EXERCISE PROMPT: With the records in front of you, set every one of them down exactly.

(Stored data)
*** Block opens ***

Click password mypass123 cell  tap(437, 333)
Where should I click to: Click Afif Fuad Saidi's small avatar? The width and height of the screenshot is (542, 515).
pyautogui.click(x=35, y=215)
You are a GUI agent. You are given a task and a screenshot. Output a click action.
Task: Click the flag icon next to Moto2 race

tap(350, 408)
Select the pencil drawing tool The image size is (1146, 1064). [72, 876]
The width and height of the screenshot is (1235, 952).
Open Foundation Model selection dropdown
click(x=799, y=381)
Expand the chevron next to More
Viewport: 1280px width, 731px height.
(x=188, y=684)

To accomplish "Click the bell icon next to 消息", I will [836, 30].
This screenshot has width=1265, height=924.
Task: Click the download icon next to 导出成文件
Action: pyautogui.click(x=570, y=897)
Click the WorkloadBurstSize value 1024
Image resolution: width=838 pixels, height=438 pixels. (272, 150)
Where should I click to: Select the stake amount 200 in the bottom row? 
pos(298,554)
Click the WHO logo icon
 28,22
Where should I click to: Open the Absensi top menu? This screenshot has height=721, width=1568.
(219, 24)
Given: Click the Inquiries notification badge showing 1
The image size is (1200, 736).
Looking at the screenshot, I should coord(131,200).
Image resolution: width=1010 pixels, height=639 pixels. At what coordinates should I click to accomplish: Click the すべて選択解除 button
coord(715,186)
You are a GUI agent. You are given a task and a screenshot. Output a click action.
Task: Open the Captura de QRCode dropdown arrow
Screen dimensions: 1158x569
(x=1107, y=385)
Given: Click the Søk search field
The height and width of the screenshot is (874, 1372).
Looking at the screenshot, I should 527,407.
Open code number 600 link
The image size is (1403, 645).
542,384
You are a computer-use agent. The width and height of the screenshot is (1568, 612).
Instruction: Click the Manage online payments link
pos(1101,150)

*** Block closes ***

YOUR RESPONSE:
Click password mypass123 cell  tap(437, 333)
Where should I click to: Click Afif Fuad Saidi's small avatar? The width and height of the screenshot is (542, 515).
pyautogui.click(x=35, y=215)
You are a GUI agent. You are given a task and a screenshot. Output a click action.
Task: Click the flag icon next to Moto2 race

tap(350, 408)
Select the pencil drawing tool The image size is (1146, 1064). [72, 876]
The width and height of the screenshot is (1235, 952).
Open Foundation Model selection dropdown
click(x=799, y=381)
Expand the chevron next to More
Viewport: 1280px width, 731px height.
(x=188, y=684)

To accomplish "Click the bell icon next to 消息", I will [836, 30].
This screenshot has width=1265, height=924.
Task: Click the download icon next to 导出成文件
Action: pyautogui.click(x=570, y=897)
Click the WorkloadBurstSize value 1024
Image resolution: width=838 pixels, height=438 pixels. (272, 150)
Where should I click to: Select the stake amount 200 in the bottom row? 
pos(298,554)
Click the WHO logo icon
 28,22
Where should I click to: Open the Absensi top menu? This screenshot has height=721, width=1568.
(219, 24)
Given: Click the Inquiries notification badge showing 1
The image size is (1200, 736).
Looking at the screenshot, I should coord(131,200).
Image resolution: width=1010 pixels, height=639 pixels. At what coordinates should I click to accomplish: Click the すべて選択解除 button
coord(715,186)
You are a GUI agent. You are given a task and a screenshot. Output a click action.
Task: Open the Captura de QRCode dropdown arrow
Screen dimensions: 1158x569
(x=1107, y=385)
Given: Click the Søk search field
The height and width of the screenshot is (874, 1372).
Looking at the screenshot, I should 527,407.
Open code number 600 link
The image size is (1403, 645).
542,384
You are a computer-use agent. The width and height of the screenshot is (1568, 612).
Instruction: Click the Manage online payments link
pos(1101,150)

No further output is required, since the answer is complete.